------ ARTICLE

Some recipe inspiration for your menu planning:

….and you can find LOADS more ideas here.

2. Meal Prep

It’s much more difficult to consume vegetables if they’re not ready to eat or cook with. Sometimes it seems like too much effort to de-seed a butternut squash or a whole pumpkin, especially when you are hungry and just want to get dinner on the table fast. These 5 Essential Meal Prep Tips and this Healthy Batch Cooking 101 guide are great resources to help you get started. Prepping ingredients gets you one step closer to eating them, which not only will fuel you but also help you reduce food waste.

3. Get Blending (or Juicing)

Don’t fall into a banana + berries rut for your morning smoothie! Many vegetables go great in the blender, such as zucchini, sprouts, dark leafy greens and celery. Juicing is also a great way to unlock veggie power when it’s too hot to cook. These 20 Best Smoothie Recipes will help get you started, or consult our 9 Tips for Smoothie Bowls or our Smoothie Blending Guide.

4. Try A Veggie Box or Community Supported Agriculture (CSA)

If you tend to wander the produce section unsure of what to buy, consider signing up for a CSA bin or organic vegetable delivery service. This way, you’ll receive a new box of produce regularly, most likely containing some veggies you may not have heard of or used before (Jerusalem artichoke, anyone?). That means less time making decisions at the grocery store and more time spent eating up that delicious produce!

------------
------ DATASET SECTION

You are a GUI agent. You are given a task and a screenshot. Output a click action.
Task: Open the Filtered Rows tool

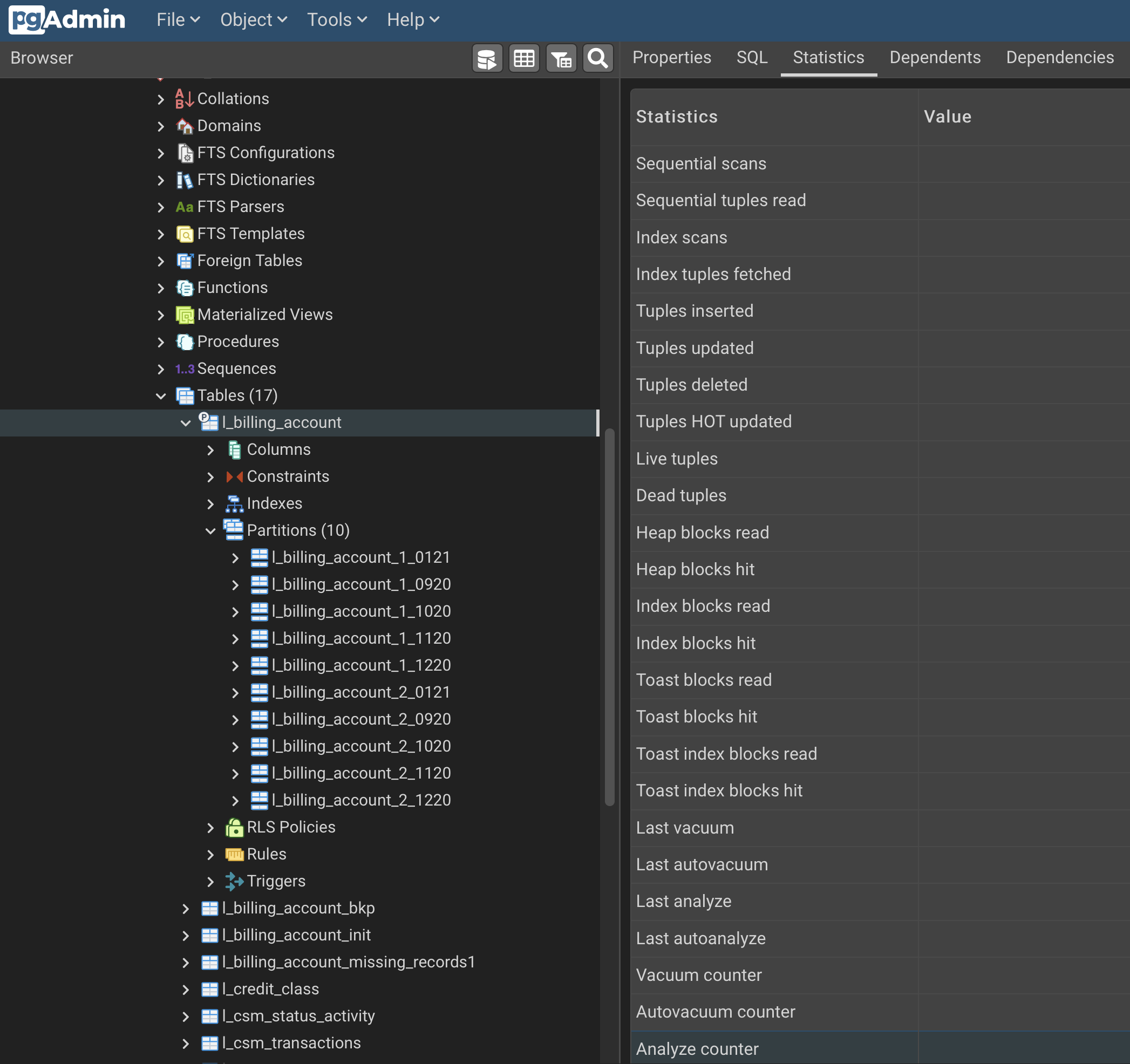tap(561, 57)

------------

Summarize the article about vegetables in two sentences. The material has no connection to the article about vegetables.

> SOLUTION:
The article recommends prepping vegetables ahead of time, since they are harder to eat when they are not ready to eat or cook with, and it notes that prepping also helps reduce food waste. It also suggests blending or juicing vegetables such as zucchini, sprouts, dark leafy greens and celery, and signing up for a CSA bin or vegetable delivery service to receive new boxes of produce regularly.